Work instruction: Check every line of the entries below for the word "height". Then give the number of lines that have it, with nothing added.

Information supplied:
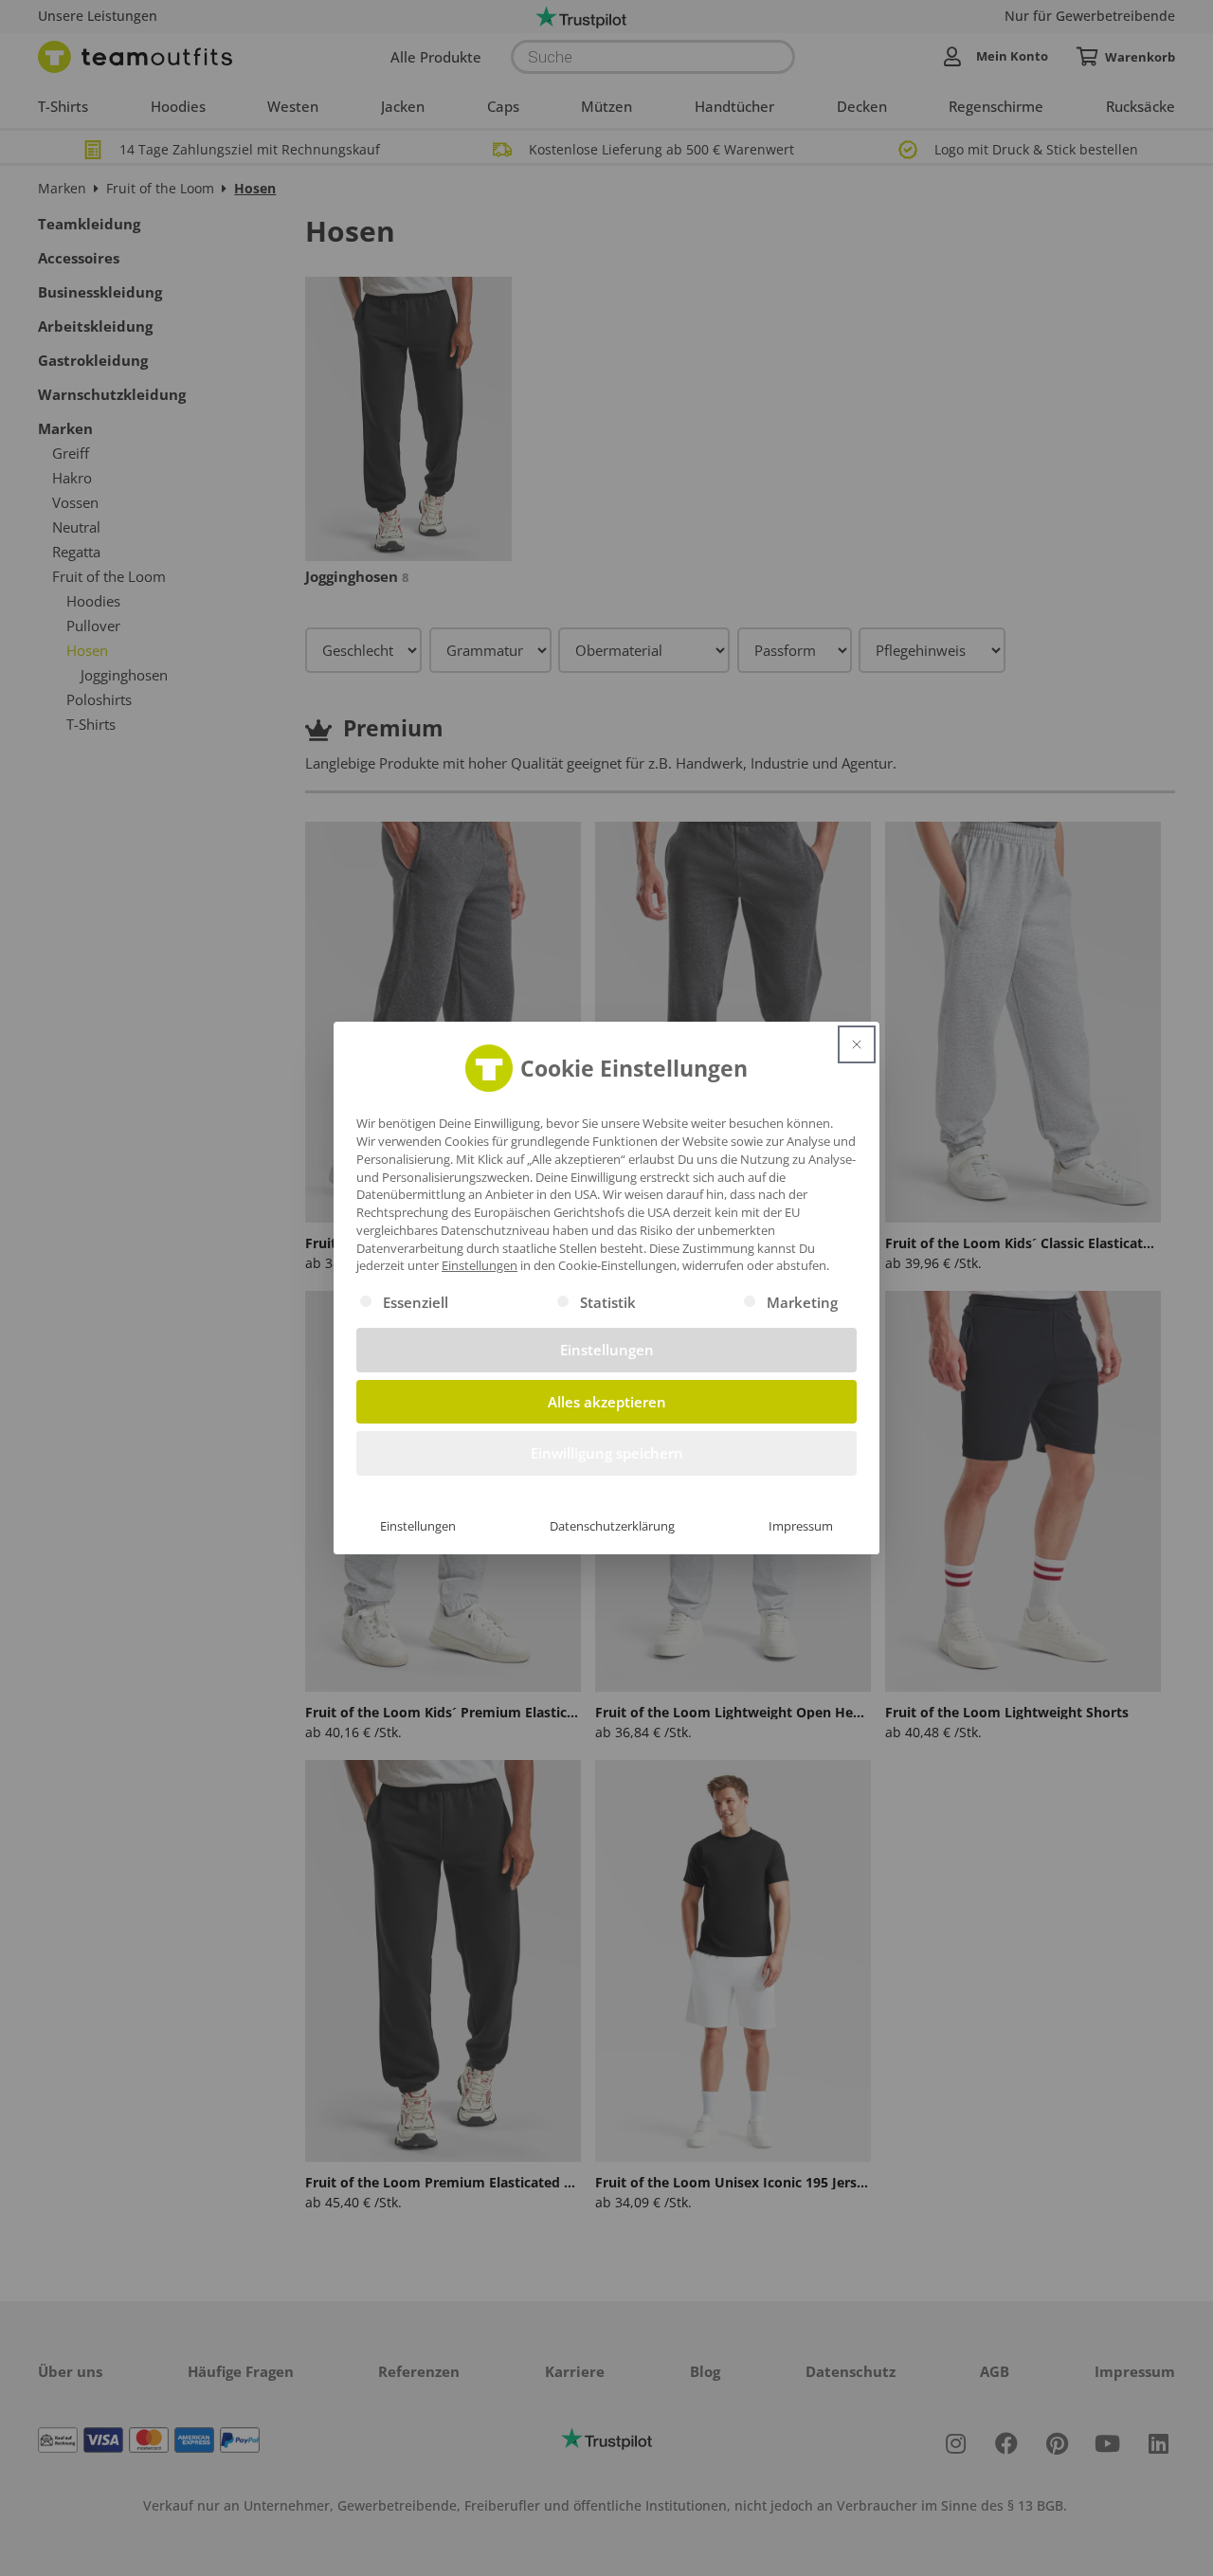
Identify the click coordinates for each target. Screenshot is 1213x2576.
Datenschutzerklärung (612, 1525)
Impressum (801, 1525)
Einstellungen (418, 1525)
---
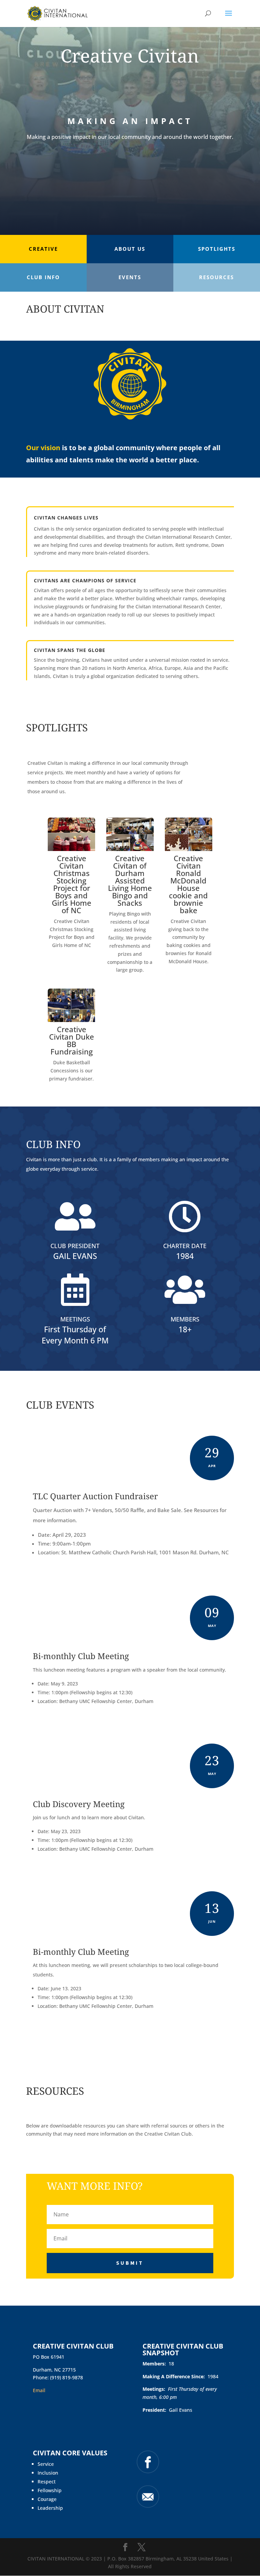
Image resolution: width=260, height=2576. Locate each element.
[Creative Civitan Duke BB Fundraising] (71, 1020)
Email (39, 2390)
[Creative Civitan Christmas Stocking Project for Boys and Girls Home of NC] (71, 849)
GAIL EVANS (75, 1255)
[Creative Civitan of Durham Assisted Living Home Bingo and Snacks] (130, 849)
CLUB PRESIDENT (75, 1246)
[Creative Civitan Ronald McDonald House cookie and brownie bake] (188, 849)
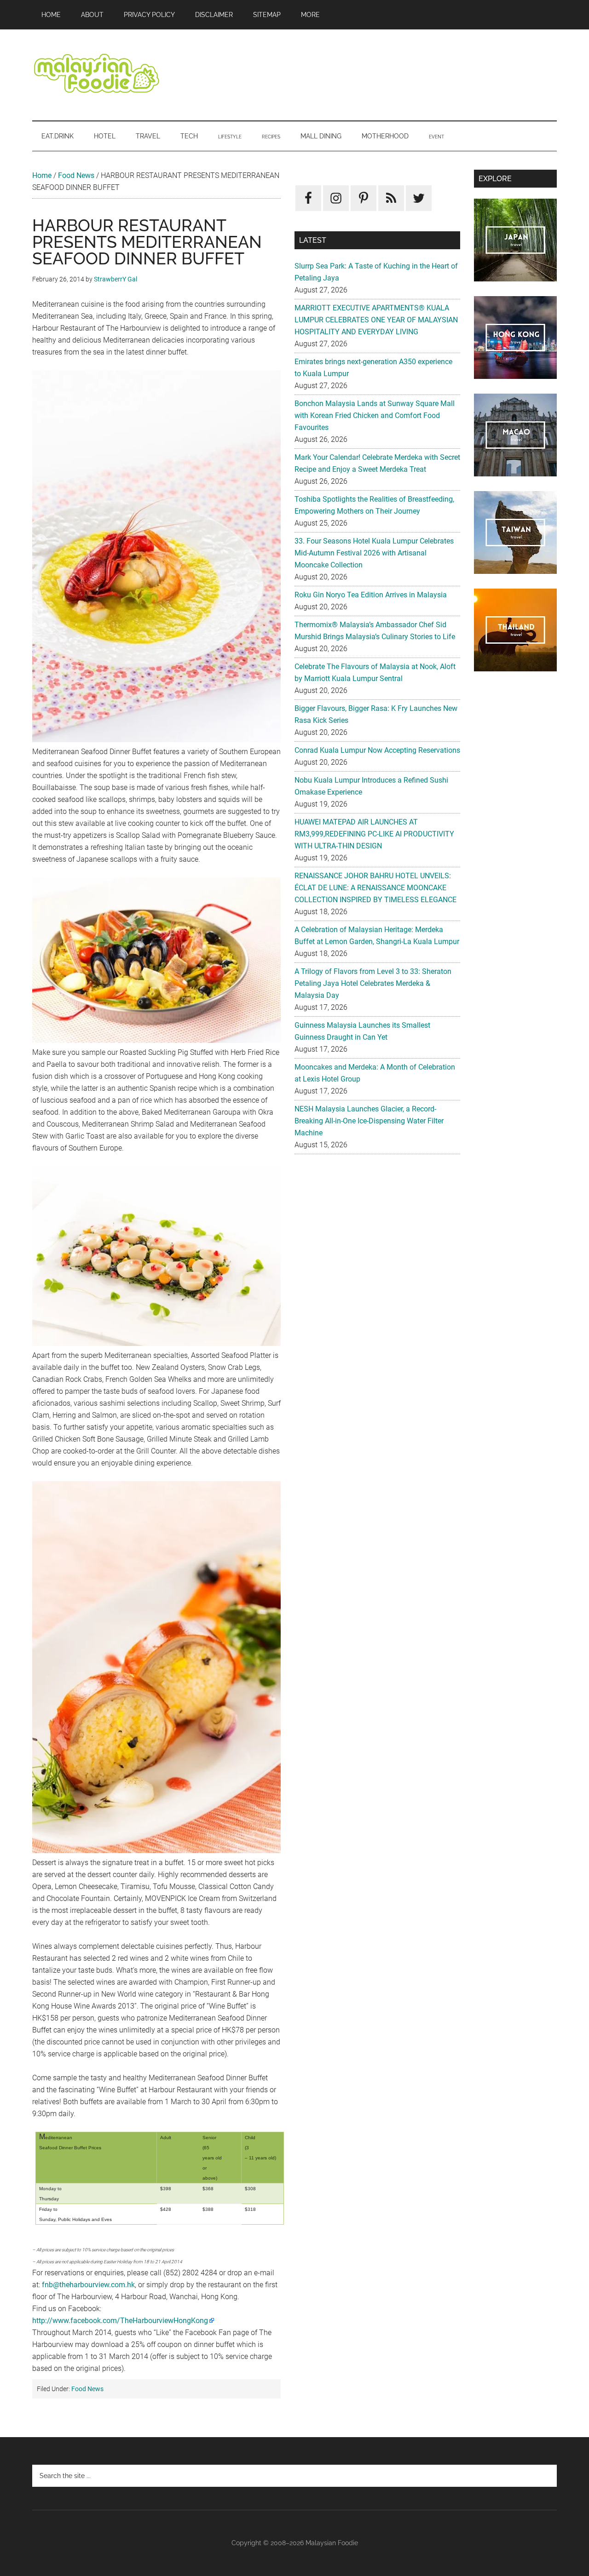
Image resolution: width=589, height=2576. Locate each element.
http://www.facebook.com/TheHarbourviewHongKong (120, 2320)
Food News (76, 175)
* * *
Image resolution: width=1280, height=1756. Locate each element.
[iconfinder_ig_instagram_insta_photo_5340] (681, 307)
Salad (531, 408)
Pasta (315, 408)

Answer to the exercise: 3